- Associated Press - Saturday, June 20, 2015

ATLANTA (AP) - Hundreds gathered Saturday at a church in Atlanta in one of a number of vigils and meetings held around the state to honor the victims of a shooting at a black church in South Carolina.

Police have said 21-year-old Dylann Storm Roof joined a prayer meeting Wednesday evening in Charleston, South Carolina, and then opened fire, killing nine people.

Priests, pastors, rabbis and imams sat side-by side at the multi-faith gathering Saturday at Peachtree Christian Church, a historically white church in the heart of Atlanta. In addition to honoring the victims in Charleston, they also called for healing and reconciliation. Earlier in the week, a service was held at historic Ebenezer Baptist Church in Atlanta, the Rev. Martin Luther King Jr.’s spiritual home.

The gathering in Atlanta was one of many services, vigils and meetings held around Georgia and around the country as people struggle to deal with the shooting at Charleston’s Emanuel African Methodist Episcopal Church.

“We are left grasping for the right words.

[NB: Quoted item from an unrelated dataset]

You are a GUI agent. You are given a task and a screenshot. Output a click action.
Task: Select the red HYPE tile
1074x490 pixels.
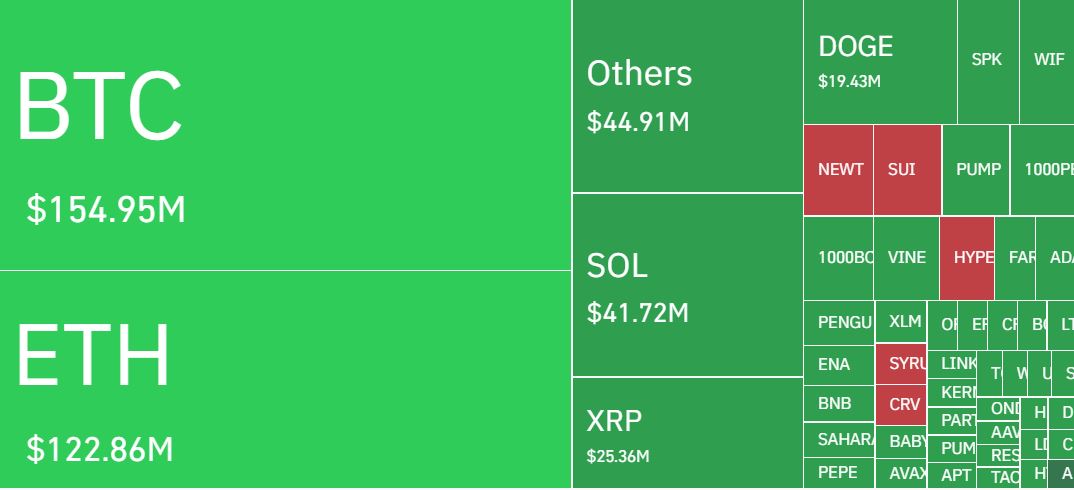[966, 258]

Accurate words. Terrorism. Murder. Racism. But a word’s vocation is often times not enough to describe reality,” Peachtree Christian Senior Minister Jarrod Longbons said, according to The Atlanta Journal-Constitution. “So I’m exploring other words at the moment.”

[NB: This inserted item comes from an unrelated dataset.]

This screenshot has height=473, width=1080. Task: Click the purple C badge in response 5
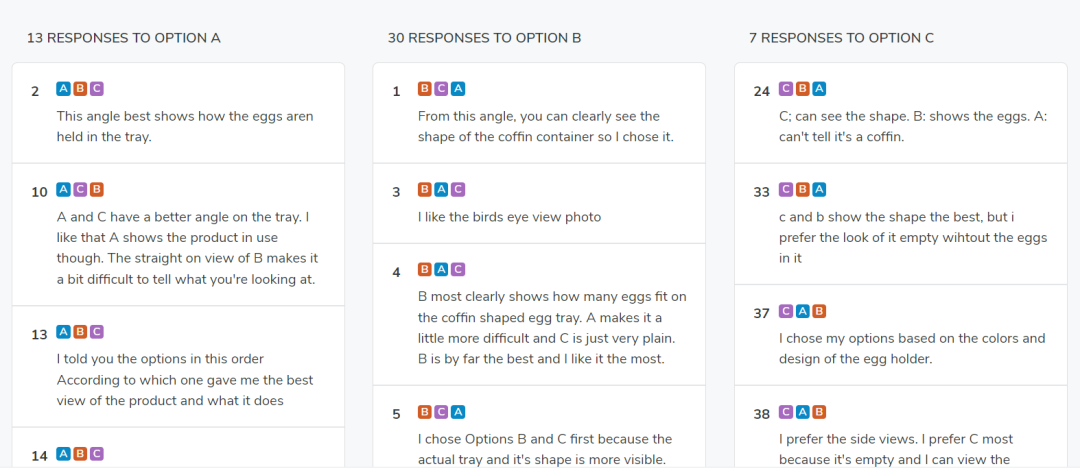pyautogui.click(x=442, y=412)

The gathering at Peachtree Christian was by the Rev. Markel Hutchins, a civil rights leader. He urged leaders of different racial and ethnic groups to come together to call for racial unity.

“We’ve come to let the world know that this is not a black problem. This is not a white problem. What happened in Charleston, South Carolina is an American problem,” he said. “And it’s going to require an American response.”

Savannah Mayor Edna Jackson said Friday at a vigil Saint Philip African Methodist Episcopal Church in that city that people must join together to fight racism, according to the Savannah Morning News.

“We, Savannah, must come together and we must continue to carry the message that we will not tolerate racism,” she said, later adding, “We have to say to our sisters and brothers in Charleston: We’re going to be there for you. We’re going to be praying for you.”

Edward DuBose, a national board member of the NAACP, said during a vigil organized by the group in Columbus that the organization is responding to the shocking killing with love.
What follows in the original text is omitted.